Your objective: Rewrite the lines below as a numbered list, leaving out any blank lines.

Excerpted data:
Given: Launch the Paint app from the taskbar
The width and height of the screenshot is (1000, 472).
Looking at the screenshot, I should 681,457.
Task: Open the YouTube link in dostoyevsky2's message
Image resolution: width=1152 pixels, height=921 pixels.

Finished exercise:
1. Given: Launch the Paint app from the taskbar
2. The width and height of the screenshot is (1000, 472).
3. Looking at the screenshot, I should 681,457.
4. Task: Open the YouTube link in dostoyevsky2's message
5. Image resolution: width=1152 pixels, height=921 pixels.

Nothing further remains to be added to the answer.